Start » Mazowsze, W regionach i za granicą » Warszawskie porządki. „Katofaszyzm” w akcji

Warszawskie porządki. „Katofaszyzm” w akcji

Co zrobić, kiedy brakuje umiejętności czy talentu, a „parcie na szkło” przewyższa Mount Everest? Lewactwo-buractwo całego świata ma na ten problem niezmienną odpowiedź, która jest cechą konstytutywną całej tej „idei”: prowokacja i obrazoburstwo. Oczywiście takie mainstreamowe, bezpieczne, bo realne ryzyko, które bije po głowie, kieszeni, albo – nie daj Boże! – oznacza ostracyzm „elit” nie jest wliczane w koszty „obalania granic”.

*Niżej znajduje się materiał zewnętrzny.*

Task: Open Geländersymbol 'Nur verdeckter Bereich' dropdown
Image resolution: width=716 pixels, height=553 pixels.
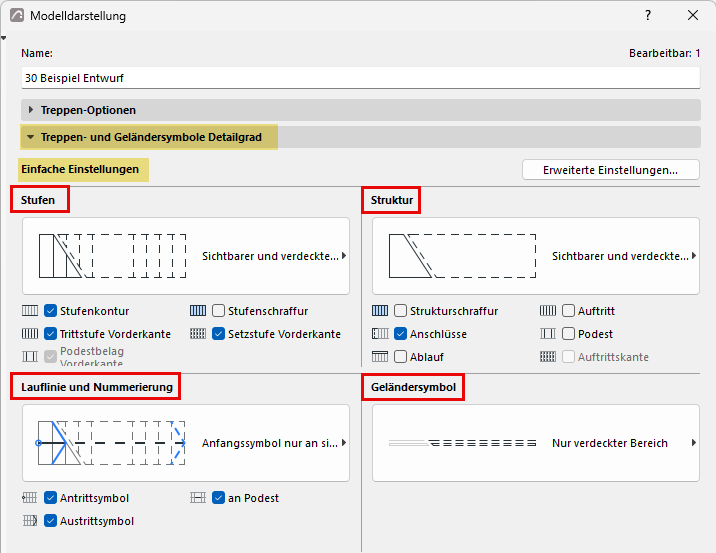Action: point(536,442)
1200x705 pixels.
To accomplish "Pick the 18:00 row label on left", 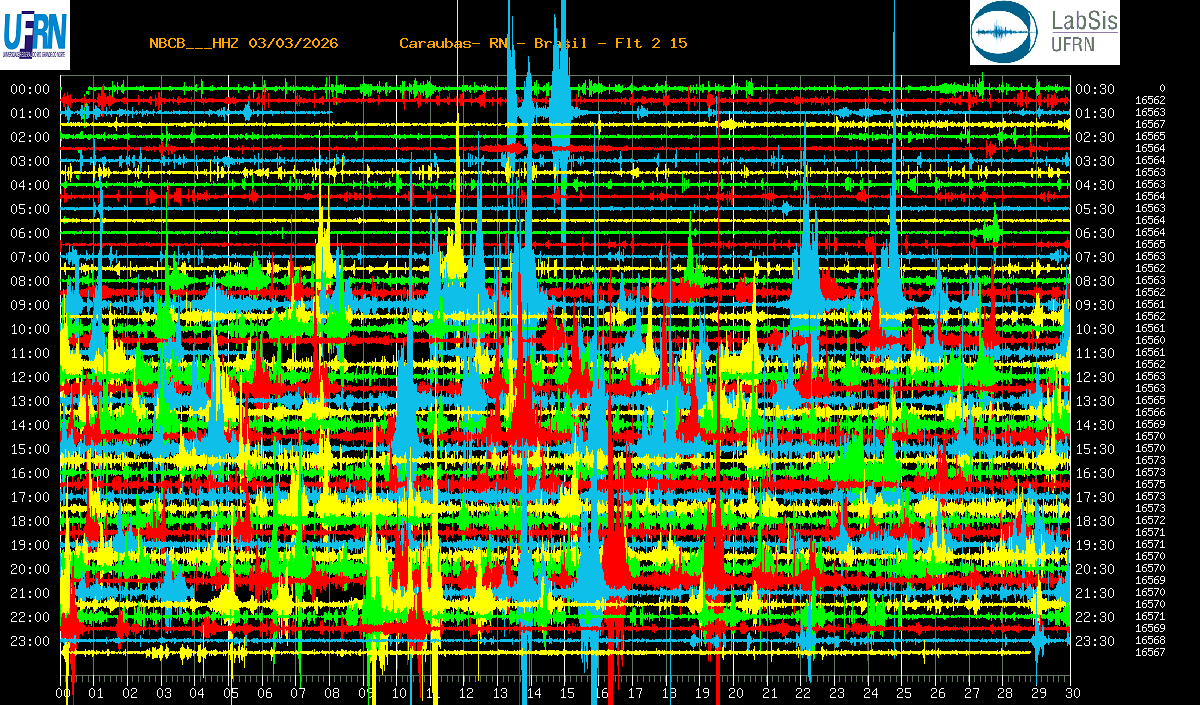I will [30, 521].
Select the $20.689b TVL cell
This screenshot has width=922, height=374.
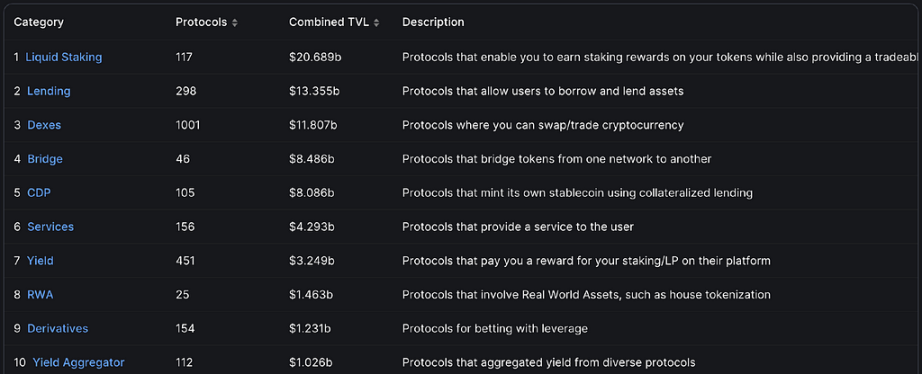click(x=315, y=57)

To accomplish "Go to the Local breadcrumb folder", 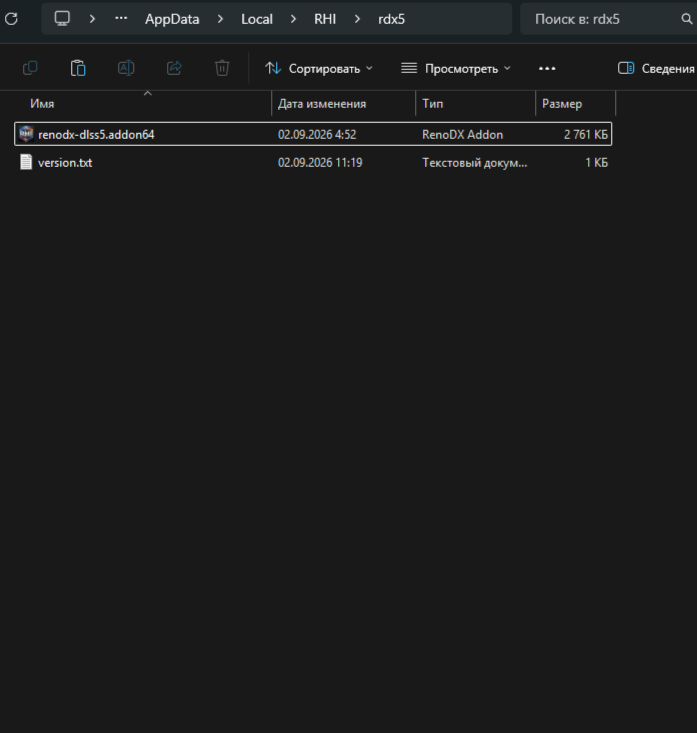I will pos(257,19).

Kolejny przykład takiej lewackiej „odwagi” ogląda Warszawa, a to za sprawą jadłodajni „Madonna”. Speluna oferuje wyjątkowo podłe żarcie (w ramach wywiadu środowiskowego sprawdziliśmy), które mogłoby skusić co najwyżej wygłodzone somalijskie dzieci, dlatego właściciele postanowili skompensować braki w sztuce kulinarnej wyjątkowo parszywą prowokacją. Ściany meliny zdobią oto wulgarnie poprzerabiane symbole chrześcijańskie, bo – wiadomo – „jelita” taką „ekspresję artystyczną” zdecydowanie pochwala. Reakcja jest oczywista – protesty normalnych ludzi pod garkuchnią. Udział w nich biorą także nacjonaliści z NOP.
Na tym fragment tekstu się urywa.